Work task 1: Quote the passage of the Tanwir Afzal profile that begins at the words "Tanwir Afzal (born" and stops after the words "1 May 2014.".
Work task 2: List every opposing team named in the debut and last-match lines under "International information" in the Tanwir Afzal profile.

Page excerpt:

+++

Tanwir Afzal

Personal information
- Full name: Tanvir Afzal
- Born: 12 June 1988 (age 38) Gujrat, Pakistan
- Batting: Right-handed
- Bowling: Right arm fast-medium
- Role: All-rounder

International information
- National side: Hong Kong (2013–2019);
- ODI debut (cap 26): 1 May 2014 v Afghanistan
- Last ODI: 18 September 2018 v India
- T20I debut (cap 10): 16 March 2014 v Nepal
- Last T20I: 5 September 2016 v Ireland

Career statistics
| Competition | ODI | T20I | FC | LA |
| Matches | 20 | 21 | 4 | 40 |
| Runs scored | 292 | 219 | 215 | 550 |
| Batting average | 18.25 | 13.68 | 30.71 | 17.74 |
| 100s/50s | 0/1 | 0/1 | 1/1 | 0/1 |
| Top score | 73 | 56 | 104 | 73 |
| Balls bowled | 852 | 426 | 712 | 1,802 |
| Wickets | 19 | 19 | 16 | 41 |
| Bowling average | 31.63 | 26.78 | 23.25 | 29.31 |
| 5 wickets in innings | 0 | 0 | 0 | 1 |
| 10 wickets in match | 0 | 0 | 0 | 0 |
| Best bowling | 3/20 | 2/8 | 4/63 | 5/17 |
| Catches/stumpings | 3/– | 4/– | 0/– | 6/– |
- Source: ESPNcricinfo, 28 September 2021

= Tanwir Afzal =

Hong Kong cricketer

Tanwir Afzal (born 12 June 1988) is a Hong Kong cricketer. He played for Hong Kong in the 2014 ICC World Twenty20 tournament. He made his One Day International debut against Afghanistan in the 2014 ACC Premier League on 1 May 2014.

+++

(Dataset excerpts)
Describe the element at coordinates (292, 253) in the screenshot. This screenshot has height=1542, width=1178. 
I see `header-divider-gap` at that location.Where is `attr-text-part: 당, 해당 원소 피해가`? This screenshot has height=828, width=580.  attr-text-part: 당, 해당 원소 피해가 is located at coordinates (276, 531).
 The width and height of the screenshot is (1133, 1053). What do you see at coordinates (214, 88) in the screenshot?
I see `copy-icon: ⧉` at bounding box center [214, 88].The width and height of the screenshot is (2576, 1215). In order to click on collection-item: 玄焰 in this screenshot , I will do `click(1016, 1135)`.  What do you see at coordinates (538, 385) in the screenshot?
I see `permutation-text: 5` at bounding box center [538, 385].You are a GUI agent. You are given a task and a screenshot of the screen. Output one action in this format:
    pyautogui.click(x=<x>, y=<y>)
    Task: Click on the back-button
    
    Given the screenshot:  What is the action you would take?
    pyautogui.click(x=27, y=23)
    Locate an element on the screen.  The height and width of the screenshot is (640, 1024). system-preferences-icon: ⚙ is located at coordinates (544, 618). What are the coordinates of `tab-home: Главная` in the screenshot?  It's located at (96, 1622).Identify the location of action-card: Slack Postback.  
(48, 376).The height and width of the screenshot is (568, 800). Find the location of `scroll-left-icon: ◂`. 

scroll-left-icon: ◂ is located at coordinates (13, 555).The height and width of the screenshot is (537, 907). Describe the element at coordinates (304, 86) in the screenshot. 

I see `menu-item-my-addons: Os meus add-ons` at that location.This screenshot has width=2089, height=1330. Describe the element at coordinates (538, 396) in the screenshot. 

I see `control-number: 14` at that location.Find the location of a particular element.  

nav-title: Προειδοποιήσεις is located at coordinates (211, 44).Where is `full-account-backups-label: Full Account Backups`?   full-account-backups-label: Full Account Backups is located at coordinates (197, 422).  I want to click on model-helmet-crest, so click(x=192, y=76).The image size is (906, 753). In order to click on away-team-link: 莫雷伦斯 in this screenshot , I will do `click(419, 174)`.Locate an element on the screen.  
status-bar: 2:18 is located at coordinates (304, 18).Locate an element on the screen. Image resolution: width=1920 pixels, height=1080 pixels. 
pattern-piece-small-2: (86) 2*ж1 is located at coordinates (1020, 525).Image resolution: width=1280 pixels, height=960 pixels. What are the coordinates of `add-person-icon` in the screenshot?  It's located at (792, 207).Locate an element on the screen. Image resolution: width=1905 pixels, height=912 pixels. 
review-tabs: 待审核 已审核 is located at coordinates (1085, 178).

+++

Exercise result 1:
Tanwir Afzal (born 12 June 1988) is a Hong Kong cricketer. He played for Hong Kong in the 2014 ICC World Twenty20 tournament. He made his One Day International debut against Afghanistan in the 2014 ACC Premier League on 1 May 2014.

Exercise result 2:
- Afghanistan
- India
- Nepal
- Ireland